To correctly classify unseen images as one of the eight types of flowers above. From an input flower image, recommend 10 more images of similar flowers (of the same type and must be visually as similar as possible). Also, there will be one model for flower classification only and one for flower recommendation.
In dataset folder, there are 2 datasets, one is real dataset which is Flowers in Flowers zip file, and one is additional dataset which is FlowersAdded zip file. Also, these datasets contain 08 types of flowers:
- Baby
- Calimero
- Chrysanthemum
- Hydrangeas
- Lisianthus
- Pingpong
- Rosy
- Tana
- Images are of different sizes, aspect ratios, format, may include transparency, and may include other subjects such as people, containers, etc., in addition to the flower.
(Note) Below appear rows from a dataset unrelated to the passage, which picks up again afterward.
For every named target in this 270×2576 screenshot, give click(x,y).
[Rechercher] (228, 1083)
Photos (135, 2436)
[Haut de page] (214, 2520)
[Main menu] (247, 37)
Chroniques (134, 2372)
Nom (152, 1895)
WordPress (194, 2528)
- There is a lot of data duplication (identical images).
Our data is organized in the "/Dataset" directory:
- Main flower dataset: "/Dataset/Flowers.zip"
- Additional flower dataset from web scraping to handle data imbalanced (optional): "/Dataset/FlowersAdded.zip" (you can add your data from your own data or from CrawData directory)
- Python: Utilized for data analysis, manipulation, and visualization.
- Pandas: Pandas is a powerful data manipulation and analysis library for Python, essential for handling structured data efficiently.
- NumPy: NumPy is fundamental for numerical computing in Python, providing support for large, multi-dimensional arrays and matrices, along with a collection of mathematical functions to operate on these arrays.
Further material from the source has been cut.